News: Medical Sciences student one step closer to her dream

Image of Kenisha Arora
By Communications

From helping seniors and children in foster care to dismantling the inequities in our health care system, there is a consistent message running through the work of Kenisha Arora – help and hope.

Through a not-for-profit charity called The HopeSisters and an extensive speaking platform that includes delivering a speech to the United Nations General Assembly in New York, the third-year Medical Sciences student at Schulich School of Medicine & Dentistry has taken one step closer to her dream of bringing that message to the most vulnerable members of the global community.

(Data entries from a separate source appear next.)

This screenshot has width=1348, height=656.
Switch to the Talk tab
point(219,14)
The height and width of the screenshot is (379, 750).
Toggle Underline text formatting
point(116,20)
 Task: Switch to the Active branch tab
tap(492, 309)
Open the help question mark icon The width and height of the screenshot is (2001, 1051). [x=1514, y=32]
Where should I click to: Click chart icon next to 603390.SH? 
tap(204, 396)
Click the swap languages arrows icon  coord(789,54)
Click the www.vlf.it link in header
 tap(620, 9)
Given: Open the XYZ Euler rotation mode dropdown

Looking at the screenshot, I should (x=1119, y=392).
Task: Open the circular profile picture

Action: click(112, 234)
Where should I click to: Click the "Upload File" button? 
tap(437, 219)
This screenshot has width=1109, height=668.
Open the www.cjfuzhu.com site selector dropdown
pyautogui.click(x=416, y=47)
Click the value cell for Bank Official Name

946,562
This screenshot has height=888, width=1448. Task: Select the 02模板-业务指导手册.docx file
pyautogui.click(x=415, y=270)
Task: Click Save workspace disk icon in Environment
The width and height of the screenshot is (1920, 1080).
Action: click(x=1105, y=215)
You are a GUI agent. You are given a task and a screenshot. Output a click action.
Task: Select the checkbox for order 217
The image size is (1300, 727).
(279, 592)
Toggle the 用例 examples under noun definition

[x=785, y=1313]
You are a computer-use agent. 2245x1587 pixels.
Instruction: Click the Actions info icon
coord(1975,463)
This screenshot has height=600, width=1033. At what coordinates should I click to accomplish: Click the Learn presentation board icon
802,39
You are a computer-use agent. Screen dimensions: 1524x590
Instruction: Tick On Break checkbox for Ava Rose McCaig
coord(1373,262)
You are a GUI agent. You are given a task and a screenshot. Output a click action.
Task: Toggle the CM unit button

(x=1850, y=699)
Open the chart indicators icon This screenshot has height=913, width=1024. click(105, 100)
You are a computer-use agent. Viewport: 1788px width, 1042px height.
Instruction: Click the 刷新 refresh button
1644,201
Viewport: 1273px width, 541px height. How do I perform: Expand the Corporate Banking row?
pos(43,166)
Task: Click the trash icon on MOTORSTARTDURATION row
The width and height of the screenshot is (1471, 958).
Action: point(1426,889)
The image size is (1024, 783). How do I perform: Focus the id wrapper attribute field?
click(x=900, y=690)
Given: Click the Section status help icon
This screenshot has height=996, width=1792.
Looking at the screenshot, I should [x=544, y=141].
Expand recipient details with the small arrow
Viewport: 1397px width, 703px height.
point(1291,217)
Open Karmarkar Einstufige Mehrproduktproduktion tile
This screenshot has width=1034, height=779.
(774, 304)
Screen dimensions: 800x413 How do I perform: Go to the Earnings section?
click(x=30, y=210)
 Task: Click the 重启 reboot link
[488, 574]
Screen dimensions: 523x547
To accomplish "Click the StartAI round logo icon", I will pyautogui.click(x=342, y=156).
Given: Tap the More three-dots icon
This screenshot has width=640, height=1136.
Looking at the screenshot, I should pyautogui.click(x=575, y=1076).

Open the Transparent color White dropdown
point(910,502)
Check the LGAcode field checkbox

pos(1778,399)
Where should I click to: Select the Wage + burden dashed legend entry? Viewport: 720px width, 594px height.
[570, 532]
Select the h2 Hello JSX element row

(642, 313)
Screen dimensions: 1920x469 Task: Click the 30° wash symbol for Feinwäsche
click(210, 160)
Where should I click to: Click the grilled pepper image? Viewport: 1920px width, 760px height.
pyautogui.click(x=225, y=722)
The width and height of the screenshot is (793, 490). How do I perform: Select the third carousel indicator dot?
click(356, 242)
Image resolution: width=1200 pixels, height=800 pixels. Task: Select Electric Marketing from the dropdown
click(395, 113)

Her work has gained her a spot as a top 10 finalist in the Global Student Prize. The annual award, created by the Varkey Foundation, is a $100,000 cash prize given to a student who has made an impact on learning, the lives of their peers, and on society. Arora was the only Canadian selected out of approximately 7,000 nominations from 150 countries.

“It is truly an honour to be recognized by Chegg for my academic achievement and community impact,” said Arora. “I couldn’t have done it without the endless support from my family, teachers and professors, mentors, and community members.”

Pandemic lessons

As COVID-19 took hold of the world early in 2020, Arora and her sister Alisha founded The HopeSisters, and provided cards of encouragement for seniors as well as care packages for children in foster care in Canada and around the world.

“If the pandemic taught us anything, it is that health and hope are the most important needs for everyone,” said Arora. “As the founder of The HopeSisters and aspiring medical physician, I strive to restore hope in the world and reduce inequities in our health care system.”

Through The HopeSisters, Arora also desires to improve the accessibility of menstrual hygiene products around the world, especially in developing nations. The charity has already donated thousands of products to children in welfare systems, and women in shelters, and continues to launch such programs for children in India and Africa.

But Arora has her sights set higher.

Her dream goal is to open a women’s health research centre in Canada, dedicated to the variety of women’s health issues that affect BIPOC women, LGBTQ+ women, women with disabilities, and other women from minority groups.

That’s where the Global Student Prize comes in.

“Should I be selected, I will work to dismantle period poverty in India and Africa, strengthen women’s health research, and champion more HopeSpreaders through our school and community HopeChapters to create opportunities for youth to give back.”

The winner for the Global Student Prize will be announced later this year.